* **Stated goal**
Switch "checkbox" to "check box" in the records, starting at the beginning of the records and ending at the line that contains "click(x=589, y=113)". Reproduce those lines otherwise unchanged, and leave the pictures out.

* **Excerpted data**
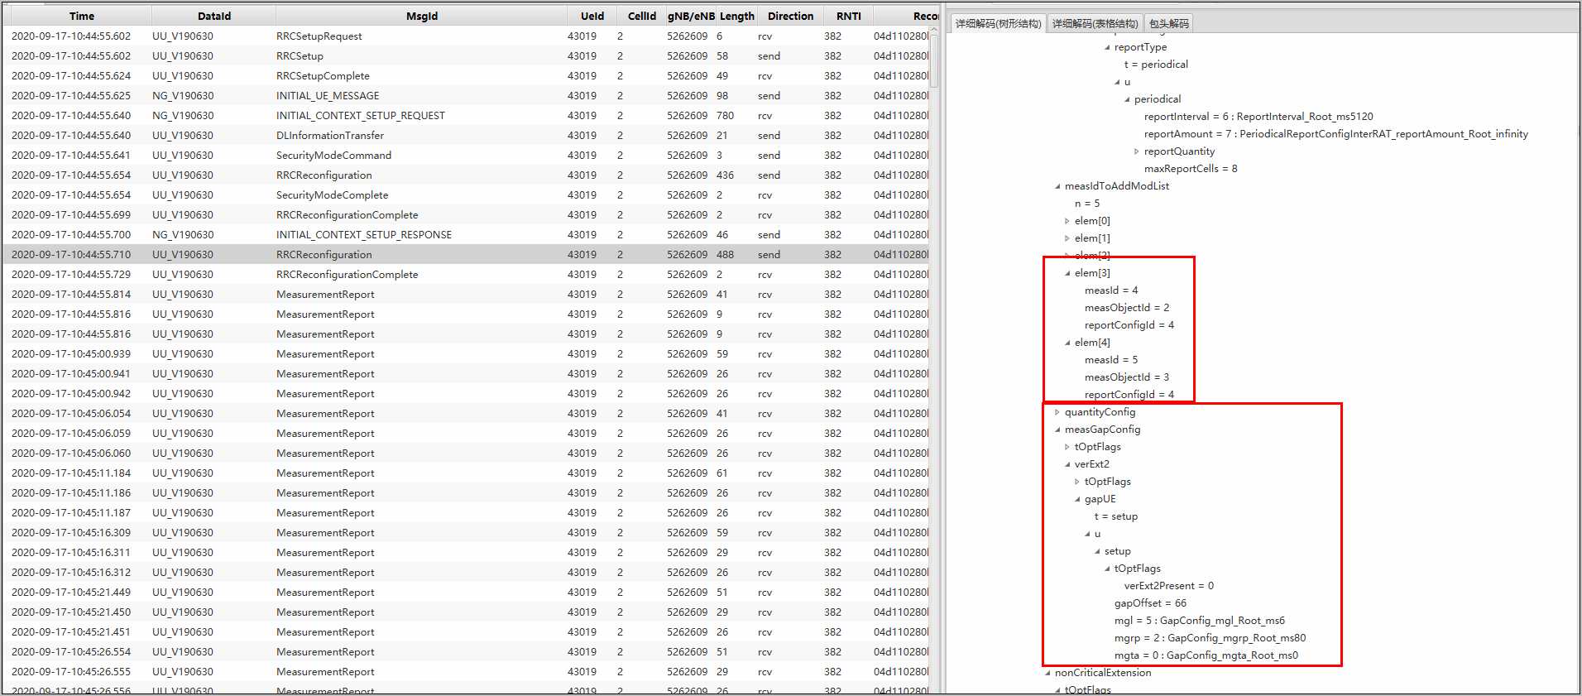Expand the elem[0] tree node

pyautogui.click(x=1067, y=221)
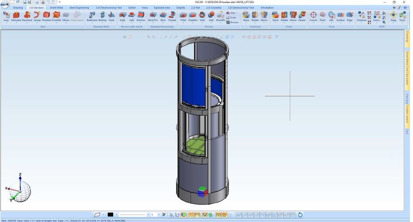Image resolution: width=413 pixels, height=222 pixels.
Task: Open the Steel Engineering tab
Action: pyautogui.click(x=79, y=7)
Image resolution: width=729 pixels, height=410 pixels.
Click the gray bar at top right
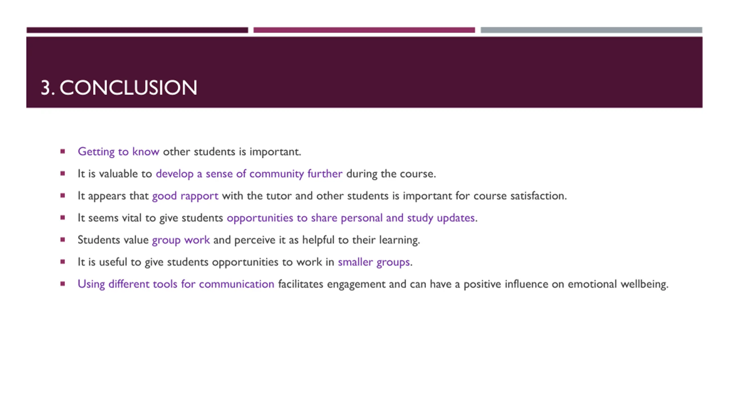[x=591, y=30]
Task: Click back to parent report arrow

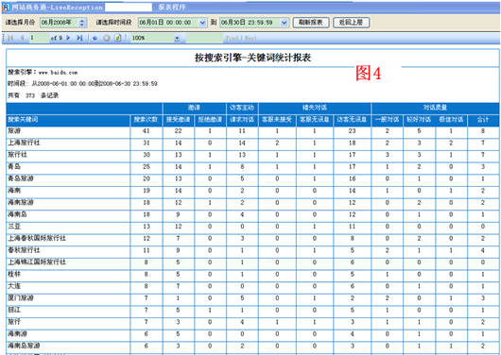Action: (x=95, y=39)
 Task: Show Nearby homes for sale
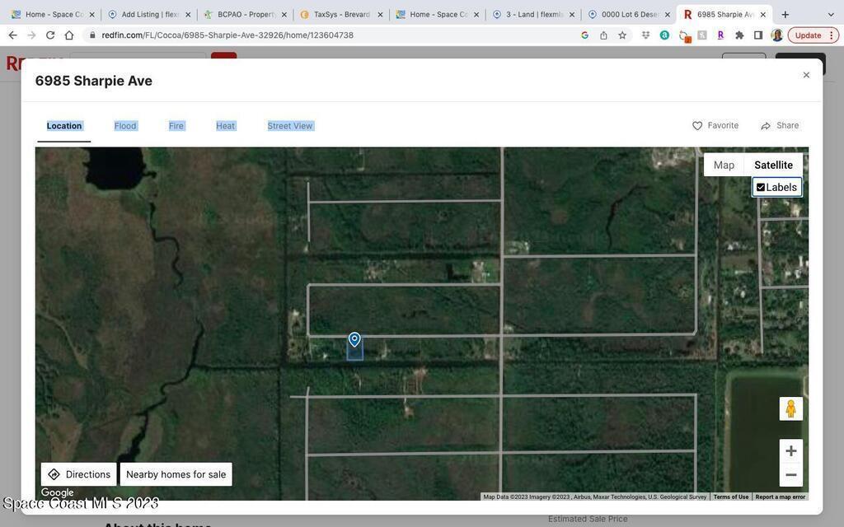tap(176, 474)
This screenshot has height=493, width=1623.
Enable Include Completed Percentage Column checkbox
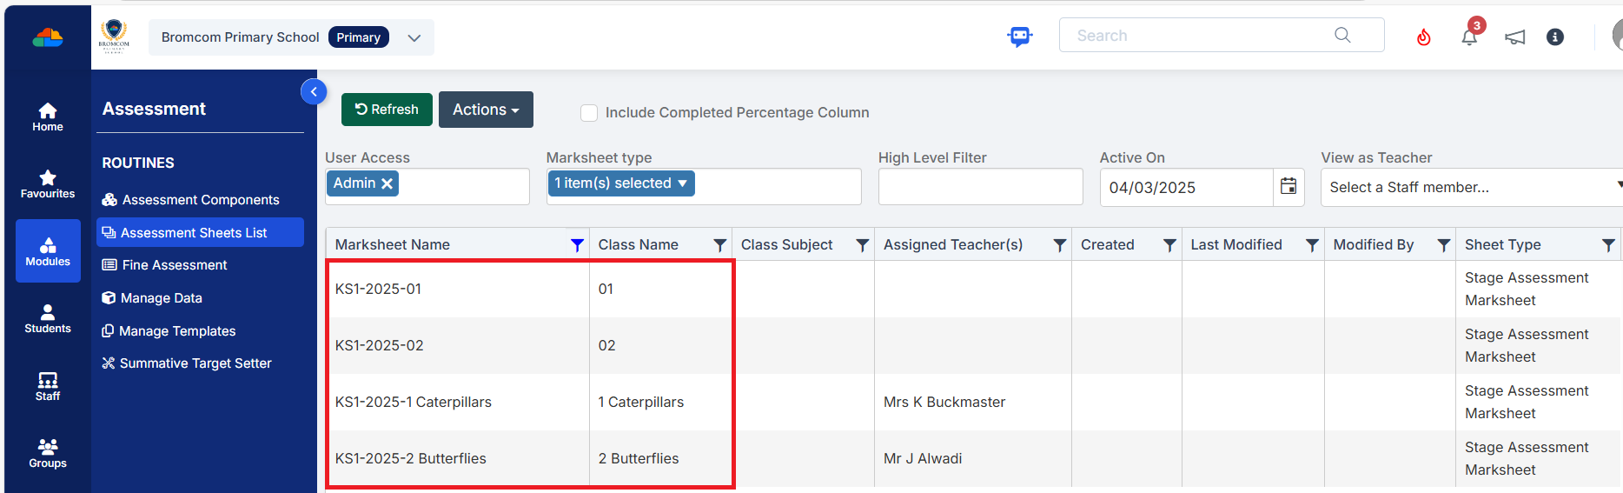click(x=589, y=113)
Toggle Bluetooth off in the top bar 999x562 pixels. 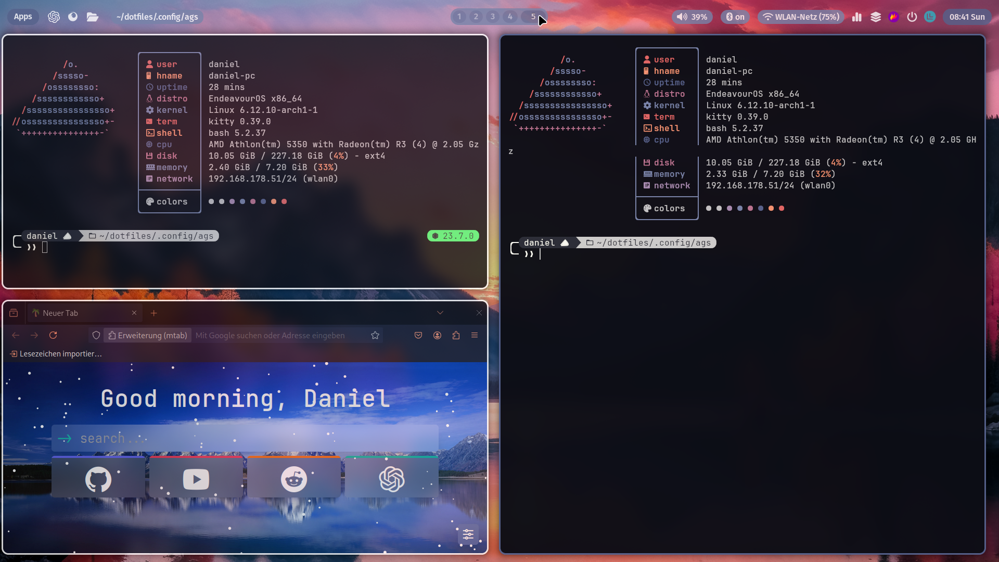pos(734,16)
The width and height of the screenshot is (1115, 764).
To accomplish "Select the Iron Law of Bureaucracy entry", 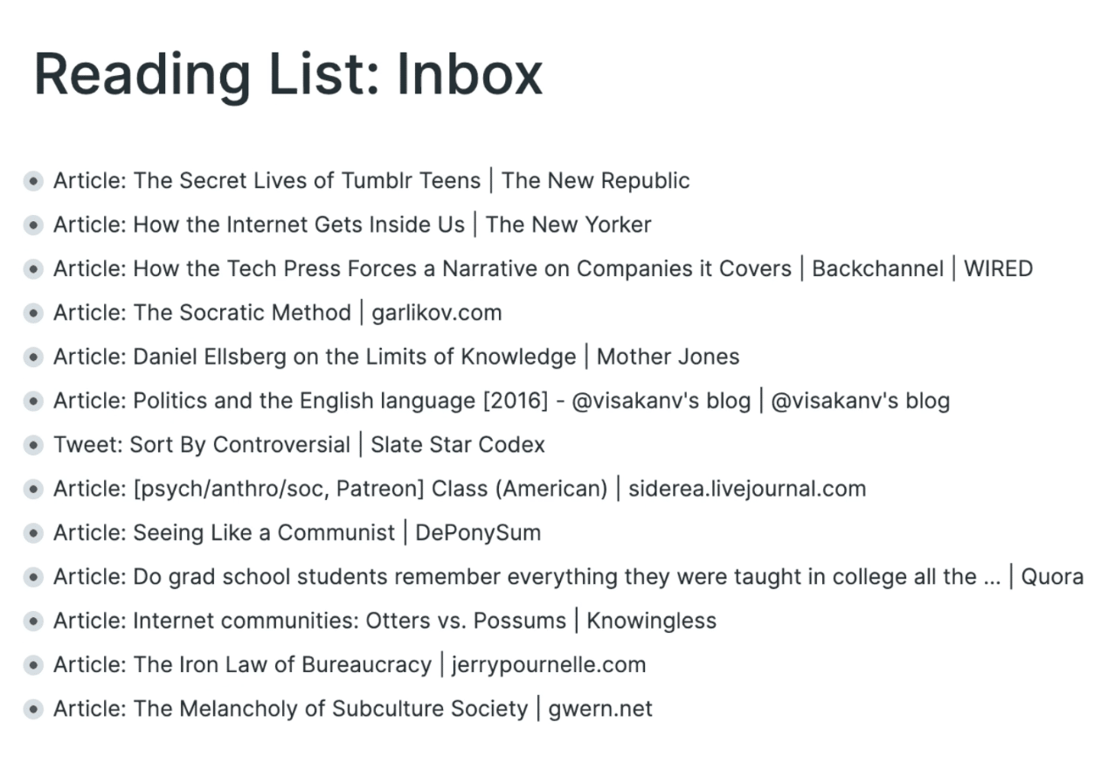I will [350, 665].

* **Worked solution**
Expand the elem[0] tree node

pyautogui.click(x=1067, y=221)
Image resolution: width=413 pixels, height=222 pixels.
Task: Open the Steel Engineering tab
Action: pyautogui.click(x=79, y=7)
Image resolution: width=729 pixels, height=410 pixels.
Click the gray bar at top right
[x=591, y=30]
Task: Click back to parent report arrow

Action: (x=95, y=39)
 Task: Show Nearby homes for sale
tap(176, 474)
This screenshot has height=493, width=1623.
Enable Include Completed Percentage Column check box
click(x=589, y=113)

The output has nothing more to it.